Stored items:
....

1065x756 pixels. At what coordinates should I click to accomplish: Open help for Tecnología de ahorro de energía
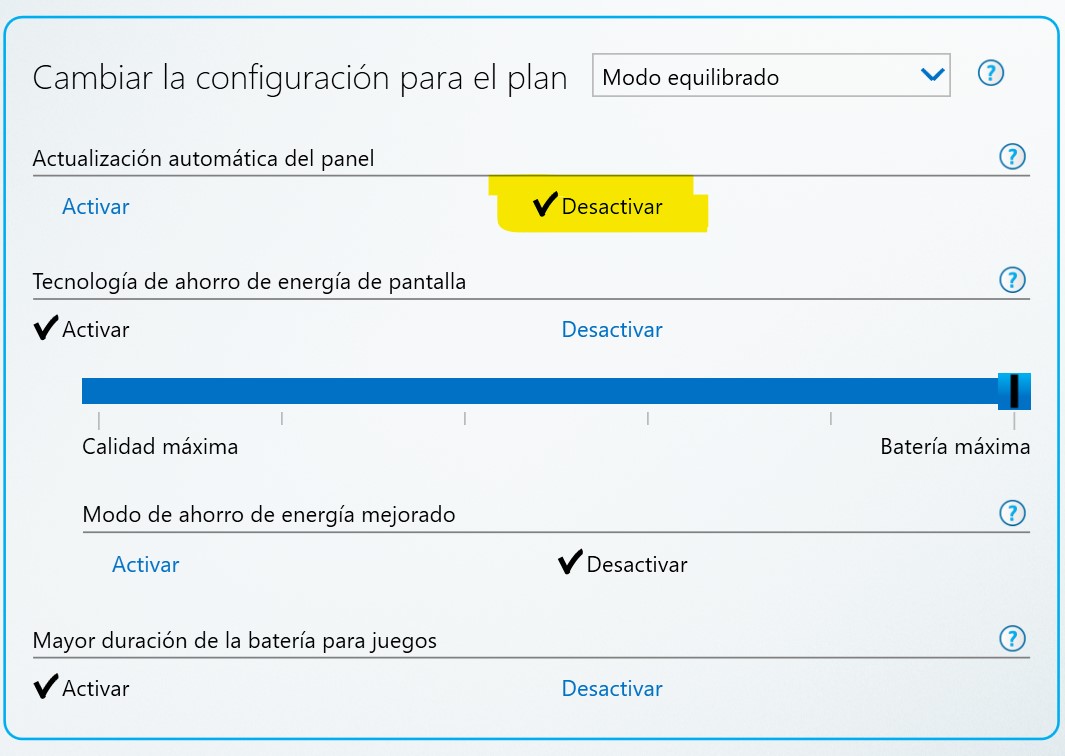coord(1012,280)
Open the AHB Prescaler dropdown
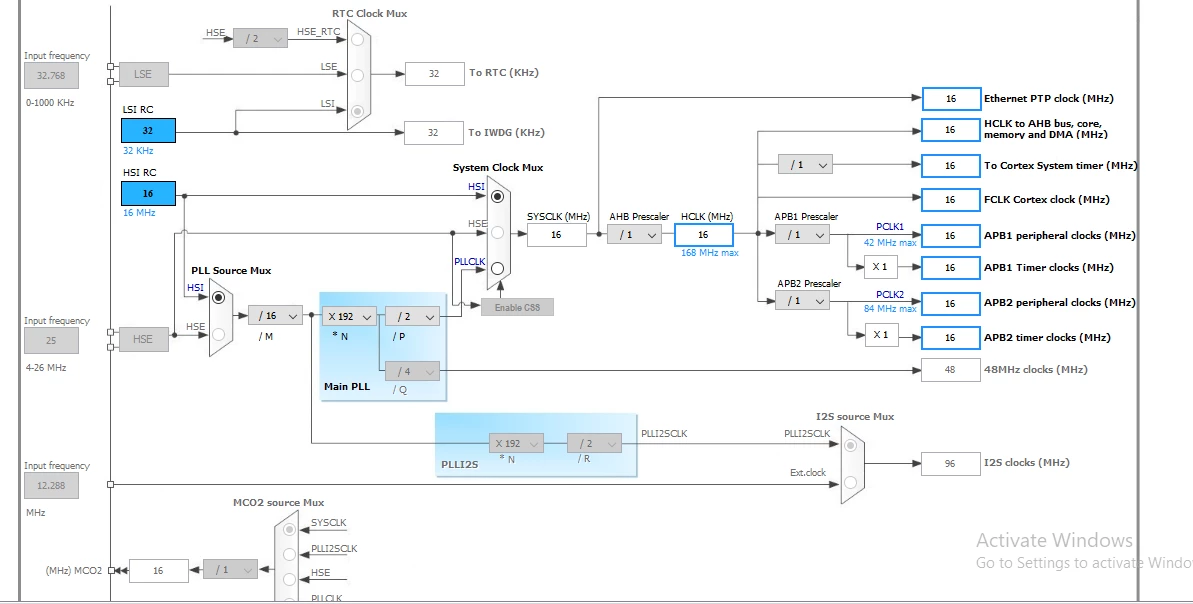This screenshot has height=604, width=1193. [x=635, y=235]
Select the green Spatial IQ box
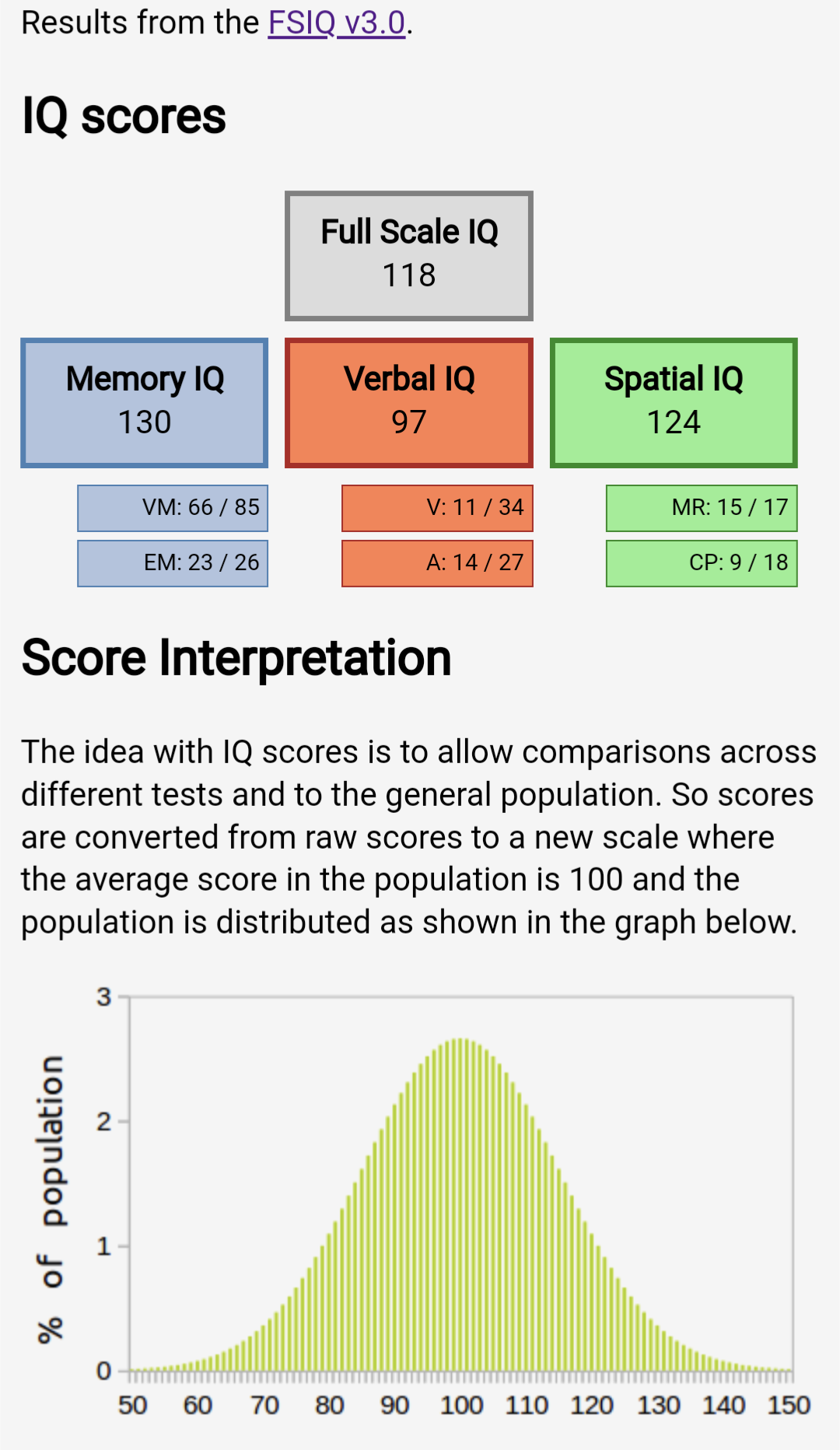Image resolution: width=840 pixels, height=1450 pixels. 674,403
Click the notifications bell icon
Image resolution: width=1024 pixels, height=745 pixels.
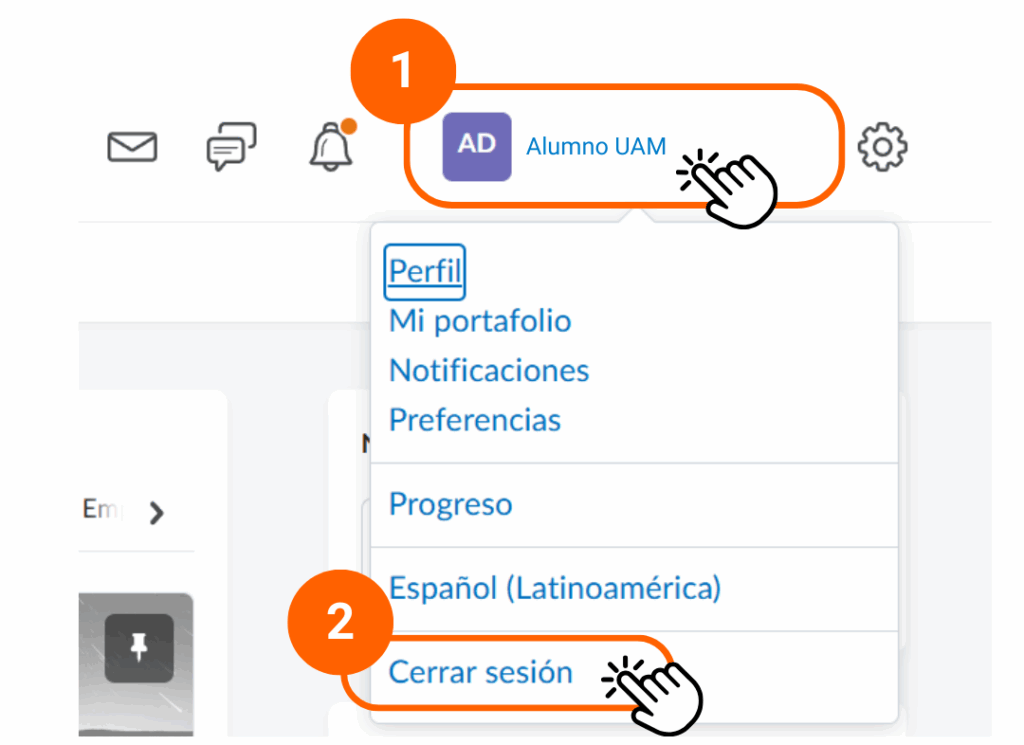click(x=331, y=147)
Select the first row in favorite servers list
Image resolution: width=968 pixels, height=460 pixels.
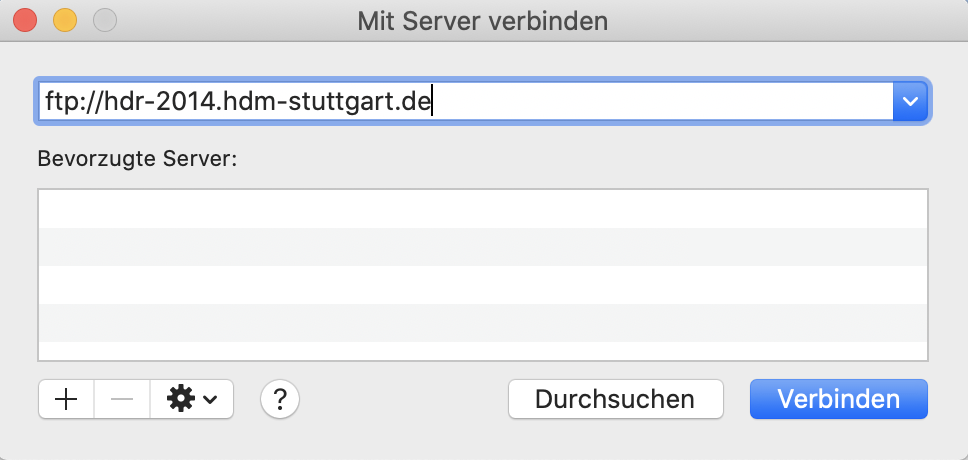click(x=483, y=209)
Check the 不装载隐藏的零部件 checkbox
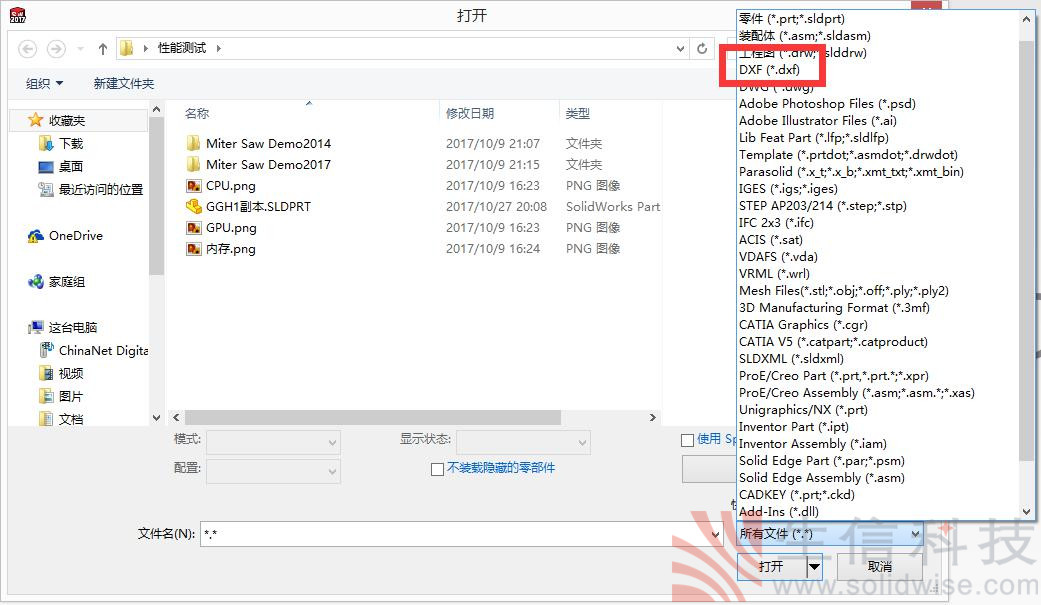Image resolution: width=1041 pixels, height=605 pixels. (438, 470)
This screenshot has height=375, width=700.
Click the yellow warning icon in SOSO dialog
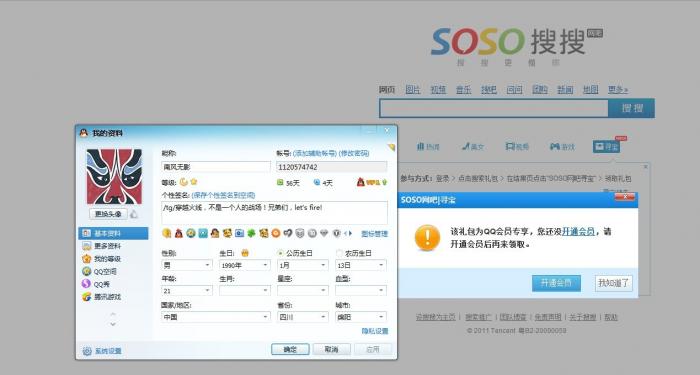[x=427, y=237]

....

# PROBLEM DETAILS
What is needed is a word-for-word copy of the lines from the one containing "Check the 不装载隐藏的零部件 checkbox" through the final line of the records above, both included, with the pictures left out.

# TASK ANSWER
Check the 不装载隐藏的零部件 checkbox
Image resolution: width=1041 pixels, height=605 pixels. (438, 470)
This screenshot has height=375, width=700.
Click the yellow warning icon in SOSO dialog
[x=427, y=237]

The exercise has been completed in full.